◆ **Directions**: Filter the records for "Save" and keep each line that has it.

◆ **Pixel coordinate grounding data**:

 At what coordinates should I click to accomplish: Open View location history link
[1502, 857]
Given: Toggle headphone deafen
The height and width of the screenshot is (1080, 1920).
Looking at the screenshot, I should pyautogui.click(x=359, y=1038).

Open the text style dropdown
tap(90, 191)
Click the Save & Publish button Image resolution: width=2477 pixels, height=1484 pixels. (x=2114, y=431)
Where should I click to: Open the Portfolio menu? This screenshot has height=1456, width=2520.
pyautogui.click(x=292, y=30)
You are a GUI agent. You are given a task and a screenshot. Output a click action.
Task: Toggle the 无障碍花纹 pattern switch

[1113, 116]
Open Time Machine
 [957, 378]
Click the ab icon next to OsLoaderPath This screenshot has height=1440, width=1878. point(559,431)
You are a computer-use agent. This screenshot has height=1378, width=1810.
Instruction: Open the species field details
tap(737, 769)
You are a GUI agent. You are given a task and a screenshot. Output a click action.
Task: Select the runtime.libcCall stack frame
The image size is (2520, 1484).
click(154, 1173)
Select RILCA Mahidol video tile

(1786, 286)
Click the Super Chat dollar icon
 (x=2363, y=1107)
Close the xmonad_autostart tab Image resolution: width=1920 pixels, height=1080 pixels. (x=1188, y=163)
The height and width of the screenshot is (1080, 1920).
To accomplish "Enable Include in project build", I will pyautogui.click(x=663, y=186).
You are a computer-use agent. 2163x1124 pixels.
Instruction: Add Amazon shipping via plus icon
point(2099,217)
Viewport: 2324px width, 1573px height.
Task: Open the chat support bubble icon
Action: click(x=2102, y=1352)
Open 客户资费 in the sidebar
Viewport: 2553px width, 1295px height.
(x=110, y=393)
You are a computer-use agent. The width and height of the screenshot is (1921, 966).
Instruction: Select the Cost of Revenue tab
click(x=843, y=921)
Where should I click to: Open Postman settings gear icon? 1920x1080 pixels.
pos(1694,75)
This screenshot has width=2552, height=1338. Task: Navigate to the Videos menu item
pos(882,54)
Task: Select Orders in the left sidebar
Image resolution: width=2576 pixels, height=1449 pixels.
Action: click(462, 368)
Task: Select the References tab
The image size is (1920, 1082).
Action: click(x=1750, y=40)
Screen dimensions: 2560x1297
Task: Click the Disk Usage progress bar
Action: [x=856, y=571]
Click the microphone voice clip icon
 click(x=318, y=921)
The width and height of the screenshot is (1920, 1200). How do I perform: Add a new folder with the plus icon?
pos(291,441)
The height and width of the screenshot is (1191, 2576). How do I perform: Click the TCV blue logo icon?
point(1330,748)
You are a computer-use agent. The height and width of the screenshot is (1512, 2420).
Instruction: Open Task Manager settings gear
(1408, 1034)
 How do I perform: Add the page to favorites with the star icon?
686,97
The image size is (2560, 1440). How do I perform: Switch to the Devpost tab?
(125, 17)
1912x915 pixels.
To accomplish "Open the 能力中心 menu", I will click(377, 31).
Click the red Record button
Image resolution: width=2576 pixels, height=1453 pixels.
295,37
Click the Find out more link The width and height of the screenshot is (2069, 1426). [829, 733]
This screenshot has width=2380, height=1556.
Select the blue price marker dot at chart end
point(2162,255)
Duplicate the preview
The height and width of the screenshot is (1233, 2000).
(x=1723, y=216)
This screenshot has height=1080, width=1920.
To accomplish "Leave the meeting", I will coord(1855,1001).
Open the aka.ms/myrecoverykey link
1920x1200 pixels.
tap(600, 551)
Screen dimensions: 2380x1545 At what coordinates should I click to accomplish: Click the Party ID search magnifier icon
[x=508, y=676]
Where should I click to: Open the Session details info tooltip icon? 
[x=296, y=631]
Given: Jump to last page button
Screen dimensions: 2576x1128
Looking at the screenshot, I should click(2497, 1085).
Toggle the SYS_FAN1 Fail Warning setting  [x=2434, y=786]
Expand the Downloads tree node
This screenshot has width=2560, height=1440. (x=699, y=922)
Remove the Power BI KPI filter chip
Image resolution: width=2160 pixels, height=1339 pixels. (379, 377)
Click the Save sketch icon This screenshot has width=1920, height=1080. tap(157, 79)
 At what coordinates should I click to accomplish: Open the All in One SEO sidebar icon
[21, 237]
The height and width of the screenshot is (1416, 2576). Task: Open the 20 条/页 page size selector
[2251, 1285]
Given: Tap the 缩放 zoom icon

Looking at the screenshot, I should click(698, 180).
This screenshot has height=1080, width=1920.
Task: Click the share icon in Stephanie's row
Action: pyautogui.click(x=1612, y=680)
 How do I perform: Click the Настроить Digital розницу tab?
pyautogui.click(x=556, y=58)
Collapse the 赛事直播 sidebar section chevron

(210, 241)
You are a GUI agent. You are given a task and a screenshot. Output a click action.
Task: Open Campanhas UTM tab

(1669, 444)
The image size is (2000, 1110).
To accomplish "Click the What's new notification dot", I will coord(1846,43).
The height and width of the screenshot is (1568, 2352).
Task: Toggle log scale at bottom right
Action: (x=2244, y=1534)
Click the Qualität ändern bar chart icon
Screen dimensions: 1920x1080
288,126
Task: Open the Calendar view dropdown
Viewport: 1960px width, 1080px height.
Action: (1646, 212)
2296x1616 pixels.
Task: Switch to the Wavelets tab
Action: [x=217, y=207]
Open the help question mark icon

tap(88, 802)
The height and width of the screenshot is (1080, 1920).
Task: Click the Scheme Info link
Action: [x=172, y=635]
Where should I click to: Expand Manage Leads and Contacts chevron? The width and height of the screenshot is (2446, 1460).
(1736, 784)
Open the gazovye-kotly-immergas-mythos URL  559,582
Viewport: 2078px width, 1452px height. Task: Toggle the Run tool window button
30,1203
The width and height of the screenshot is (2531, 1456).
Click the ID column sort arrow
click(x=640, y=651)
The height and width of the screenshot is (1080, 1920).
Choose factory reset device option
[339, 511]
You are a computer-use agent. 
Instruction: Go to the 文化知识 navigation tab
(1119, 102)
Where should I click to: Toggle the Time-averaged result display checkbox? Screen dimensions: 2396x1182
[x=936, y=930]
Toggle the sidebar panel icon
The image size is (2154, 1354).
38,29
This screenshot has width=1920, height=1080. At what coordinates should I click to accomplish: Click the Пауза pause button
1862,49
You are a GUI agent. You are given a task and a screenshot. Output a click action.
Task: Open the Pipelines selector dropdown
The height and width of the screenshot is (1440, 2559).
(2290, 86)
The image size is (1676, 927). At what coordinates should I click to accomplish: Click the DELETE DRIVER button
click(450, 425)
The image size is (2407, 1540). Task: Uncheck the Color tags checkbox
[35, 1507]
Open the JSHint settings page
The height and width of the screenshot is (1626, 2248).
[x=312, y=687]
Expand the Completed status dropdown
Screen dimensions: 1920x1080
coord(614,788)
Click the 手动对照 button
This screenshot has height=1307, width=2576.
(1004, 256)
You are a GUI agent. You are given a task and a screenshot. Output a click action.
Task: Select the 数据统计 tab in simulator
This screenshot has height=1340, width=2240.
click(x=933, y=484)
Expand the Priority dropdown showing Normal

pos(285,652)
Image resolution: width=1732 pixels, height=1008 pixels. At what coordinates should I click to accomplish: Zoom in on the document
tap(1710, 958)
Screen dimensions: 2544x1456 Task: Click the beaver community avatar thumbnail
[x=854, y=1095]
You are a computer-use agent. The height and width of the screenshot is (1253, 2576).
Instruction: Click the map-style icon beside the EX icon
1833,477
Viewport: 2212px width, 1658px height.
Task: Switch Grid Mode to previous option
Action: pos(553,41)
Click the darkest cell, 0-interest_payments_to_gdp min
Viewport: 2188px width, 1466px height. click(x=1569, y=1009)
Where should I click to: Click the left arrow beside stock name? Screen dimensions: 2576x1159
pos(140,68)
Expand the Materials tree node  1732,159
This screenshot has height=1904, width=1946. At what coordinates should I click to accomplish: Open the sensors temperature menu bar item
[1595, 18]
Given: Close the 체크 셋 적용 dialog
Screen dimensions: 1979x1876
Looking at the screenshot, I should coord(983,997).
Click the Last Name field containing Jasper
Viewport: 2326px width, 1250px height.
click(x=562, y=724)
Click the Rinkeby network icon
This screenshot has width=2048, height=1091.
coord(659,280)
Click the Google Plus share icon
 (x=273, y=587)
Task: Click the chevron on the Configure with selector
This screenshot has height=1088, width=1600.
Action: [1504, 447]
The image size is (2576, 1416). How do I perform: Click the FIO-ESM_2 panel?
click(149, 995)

◆ **Your response**:
Click the Save & Publish button Image resolution: width=2477 pixels, height=1484 pixels. (x=2114, y=431)
Click the Save sketch icon This screenshot has width=1920, height=1080. tap(157, 79)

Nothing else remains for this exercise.